TRY IT
Only one stretch of lines is wanted: the line with "nextdoc (26, 1741)" through the final line of the material. Restate it word for word, minus pictures.

--------------------------------------------------

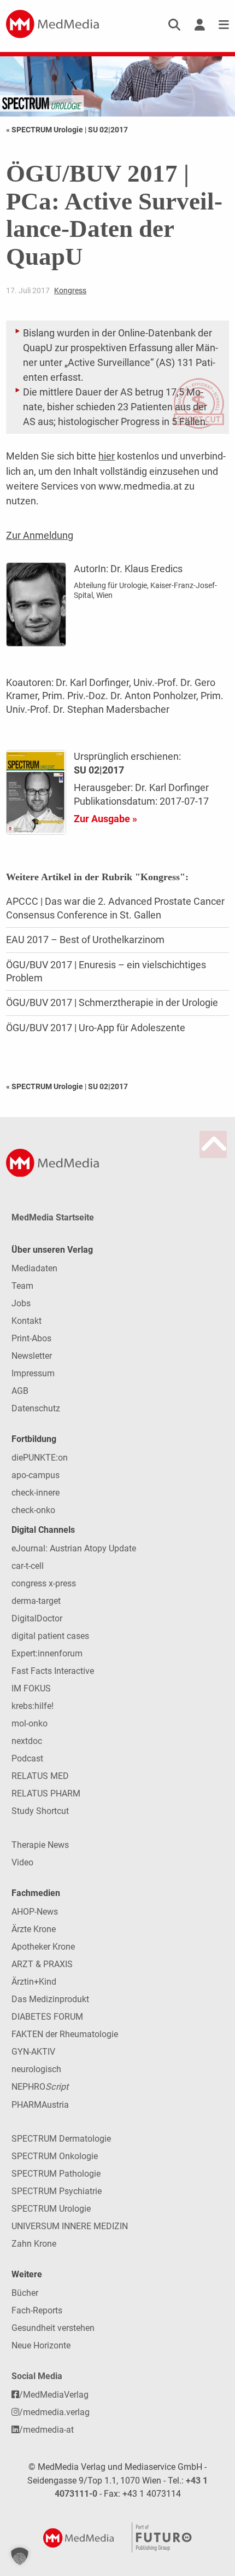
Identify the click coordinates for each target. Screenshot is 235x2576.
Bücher (24, 2293)
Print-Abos (31, 1338)
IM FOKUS (31, 1688)
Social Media (36, 2376)
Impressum (33, 1373)
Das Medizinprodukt (50, 1999)
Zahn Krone (33, 2243)
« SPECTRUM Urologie (45, 129)
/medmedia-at (46, 2429)
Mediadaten (34, 1268)
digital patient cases (50, 1636)
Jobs (21, 1303)
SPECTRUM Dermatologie (61, 2138)
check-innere (35, 1492)
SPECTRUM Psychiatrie (56, 2191)
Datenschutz (35, 1408)
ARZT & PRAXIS (42, 1964)
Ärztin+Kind (33, 1981)
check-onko (33, 1510)
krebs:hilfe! (32, 1706)
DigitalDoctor (36, 1618)
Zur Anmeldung (39, 535)
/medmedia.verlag (54, 2412)
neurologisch (36, 2069)
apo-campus (35, 1475)
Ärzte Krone (33, 1929)
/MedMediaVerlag (54, 2394)
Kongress (70, 290)
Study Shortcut (40, 1811)
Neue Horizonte (40, 2345)
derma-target (36, 1601)
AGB (19, 1391)
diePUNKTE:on (39, 1457)
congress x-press (43, 1583)
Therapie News (40, 1845)
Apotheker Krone (43, 1946)
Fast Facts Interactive (52, 1671)
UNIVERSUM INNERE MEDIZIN (69, 2226)
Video (22, 1862)
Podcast (27, 1758)
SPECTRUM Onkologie (54, 2156)
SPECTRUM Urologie (51, 2208)
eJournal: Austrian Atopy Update (73, 1548)
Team (22, 1286)
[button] (19, 2556)
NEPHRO (39, 2086)
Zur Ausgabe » (105, 818)
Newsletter (31, 1356)
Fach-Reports (36, 2310)
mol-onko (29, 1723)
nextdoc (26, 1741)
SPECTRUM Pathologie (56, 2173)
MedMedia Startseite (52, 1217)
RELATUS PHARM (45, 1793)
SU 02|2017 (108, 129)
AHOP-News (34, 1911)
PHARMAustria (40, 2105)
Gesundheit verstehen (53, 2328)
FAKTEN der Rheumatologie (64, 2034)
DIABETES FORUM (47, 2016)
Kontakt (26, 1321)
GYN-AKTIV (33, 2051)
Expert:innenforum (47, 1653)
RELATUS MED (40, 1776)
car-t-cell (27, 1566)
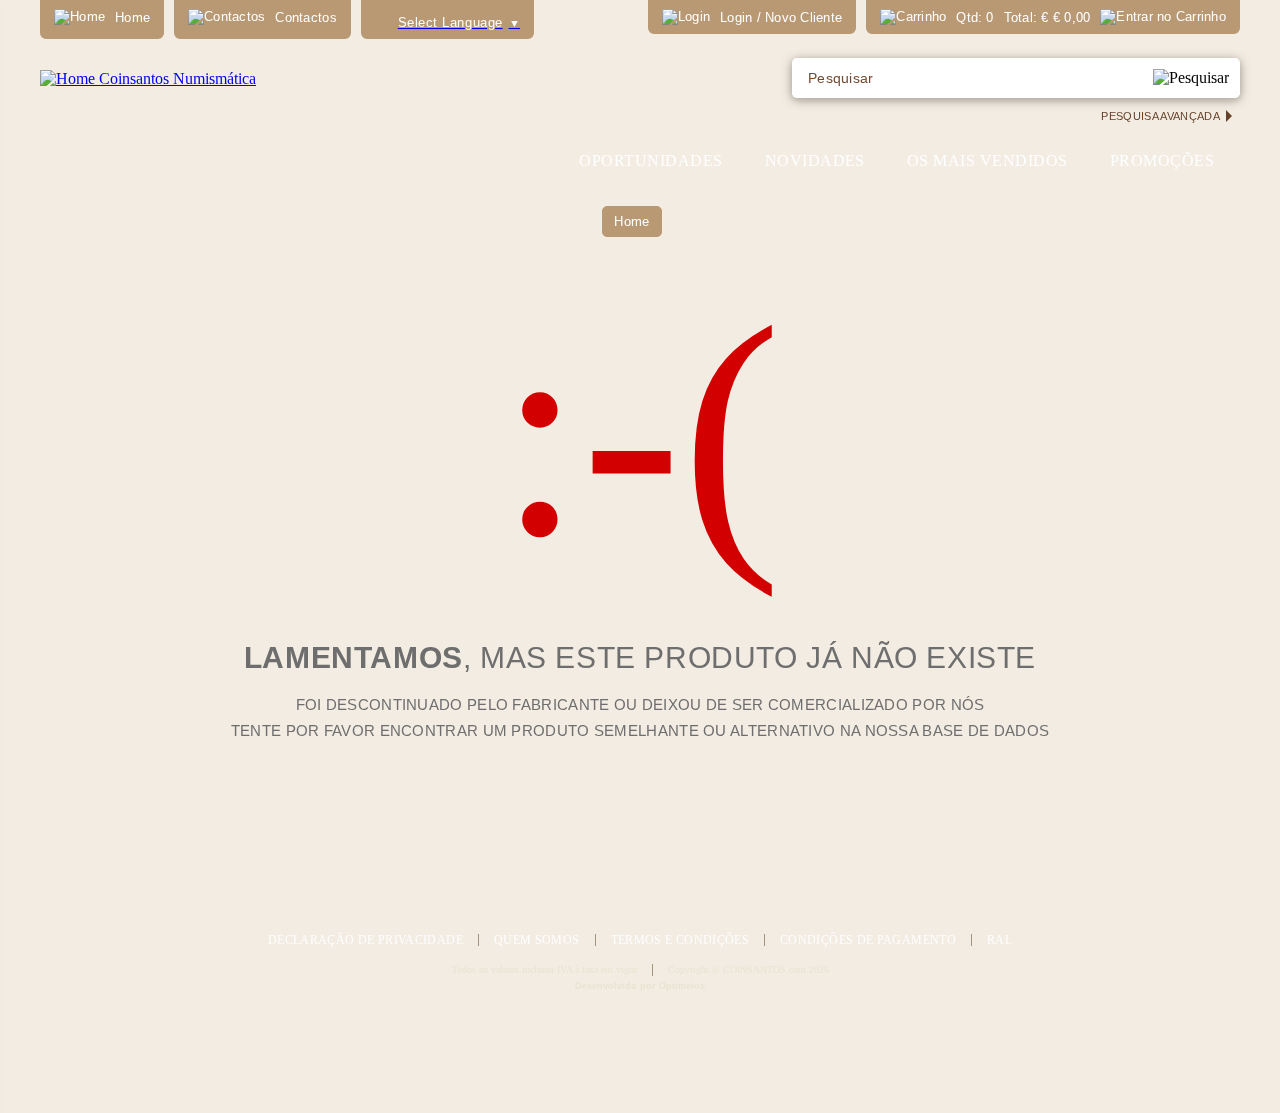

--------------------------------------------------

ANSWER SPACE
nextdoc (26, 1741)
SPECTRUM Pathologie (56, 2173)
MedMedia Startseite (52, 1217)
RELATUS PHARM (45, 1793)
SU 02|2017 (108, 129)
AHOP-News (34, 1911)
PHARMAustria (40, 2105)
Gesundheit verstehen (53, 2328)
FAKTEN der Rheumatologie (64, 2034)
DIABETES FORUM (47, 2016)
Kontakt (26, 1321)
GYN-AKTIV (33, 2051)
Expert:innenforum (47, 1653)
RELATUS MED (40, 1776)
car-t-cell (27, 1566)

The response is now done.